Fully automated review summaries compliment more traditional search content in Google’ experimental AI search

SO… will AI replace humans?

It’s complicated, but I think we can make reasonable predictions by looking at two dimensions:

  1. The completeness in which AI serves the full workflow

  2. The requirement for accuracy of the use case

There’s probably a second division within accuracy requirement that subdivides based on the risk of an error (how bad for you is it if AI screws up?) but to keep things simple we can look at it like this:

If this grid holds true, basic workflows with low accuracy requirements like writing a meeting summary or synthesizing feedback into bullets will be the first areas that will be replaced. In many cases, replacing these tasks will reduce a part of someones job instead of replace a complete role.
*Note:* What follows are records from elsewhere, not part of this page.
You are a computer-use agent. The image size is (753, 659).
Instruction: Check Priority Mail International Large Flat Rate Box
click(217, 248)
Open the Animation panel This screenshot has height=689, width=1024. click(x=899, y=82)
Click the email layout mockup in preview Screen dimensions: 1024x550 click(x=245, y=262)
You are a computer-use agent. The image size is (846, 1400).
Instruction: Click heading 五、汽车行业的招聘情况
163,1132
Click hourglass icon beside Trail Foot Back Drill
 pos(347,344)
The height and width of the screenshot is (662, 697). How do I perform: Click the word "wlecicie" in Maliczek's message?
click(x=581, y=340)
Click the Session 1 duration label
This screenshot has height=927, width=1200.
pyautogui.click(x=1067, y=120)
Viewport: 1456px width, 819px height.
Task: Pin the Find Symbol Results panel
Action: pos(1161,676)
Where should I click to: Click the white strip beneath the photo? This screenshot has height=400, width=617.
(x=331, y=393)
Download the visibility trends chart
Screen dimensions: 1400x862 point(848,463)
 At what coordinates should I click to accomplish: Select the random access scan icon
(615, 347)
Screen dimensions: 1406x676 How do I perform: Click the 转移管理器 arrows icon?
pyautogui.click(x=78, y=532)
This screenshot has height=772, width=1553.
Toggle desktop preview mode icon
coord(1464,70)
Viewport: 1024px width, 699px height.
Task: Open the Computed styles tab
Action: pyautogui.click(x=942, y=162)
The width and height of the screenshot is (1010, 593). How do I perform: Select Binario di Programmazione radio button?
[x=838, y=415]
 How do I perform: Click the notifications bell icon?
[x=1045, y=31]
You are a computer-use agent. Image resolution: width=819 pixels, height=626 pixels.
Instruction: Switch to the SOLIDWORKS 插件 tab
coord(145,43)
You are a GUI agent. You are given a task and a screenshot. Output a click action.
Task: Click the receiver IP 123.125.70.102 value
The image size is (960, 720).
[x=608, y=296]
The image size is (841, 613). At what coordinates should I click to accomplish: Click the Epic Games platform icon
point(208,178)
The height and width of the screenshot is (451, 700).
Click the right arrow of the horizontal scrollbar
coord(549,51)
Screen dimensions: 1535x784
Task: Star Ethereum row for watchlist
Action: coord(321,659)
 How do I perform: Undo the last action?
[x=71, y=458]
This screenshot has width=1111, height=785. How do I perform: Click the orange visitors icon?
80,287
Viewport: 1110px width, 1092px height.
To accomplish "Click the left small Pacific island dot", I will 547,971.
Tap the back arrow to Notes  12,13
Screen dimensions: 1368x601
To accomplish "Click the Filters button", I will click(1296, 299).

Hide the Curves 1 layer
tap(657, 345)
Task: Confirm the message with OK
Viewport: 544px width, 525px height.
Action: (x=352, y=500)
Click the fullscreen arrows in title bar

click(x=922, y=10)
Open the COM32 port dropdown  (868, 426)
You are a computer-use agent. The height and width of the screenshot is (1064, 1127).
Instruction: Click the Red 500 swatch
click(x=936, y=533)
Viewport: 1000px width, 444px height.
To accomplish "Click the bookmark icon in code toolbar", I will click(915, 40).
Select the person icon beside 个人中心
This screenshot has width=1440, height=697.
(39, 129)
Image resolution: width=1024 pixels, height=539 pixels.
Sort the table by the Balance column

In this case and in the top-left and bottom right quadrants, it get’s more complicated on whether jobs are lost based on efficiency gains in roles. If five marketing professionals can do the work that ten could do previously, surely five jobs are lost right? History has shown that it’s not usually that simple, we’ve been through many technological advancements that reduce work for businesses, and in most cases the result is a shift in roles for workers. This chart from FEE article does a good job showing a macro perspective on how workforce changes with technology.

Shifting labor force roles due to technology is NOT a new phenomenon

The key takeaway for workers who fear AI replacements is that it’s likely overstated, but it may be useful to think about how your role will evolve or if there will be new roles available that are more appealing.

I recently attended the Brxnd.ai conference in NY and one other exciting thing to consider (raised by Mark D’Arcy) is whether or not the quality of work in your domain will be improved, many of these examples are considered as binary, but in reality we don’t just look at software code or marketing copy as done/not done, but there are many levels of performance in the output and one of the exciting areas of AI augmentation is the thought that AI may boost the overall level of performance of humans.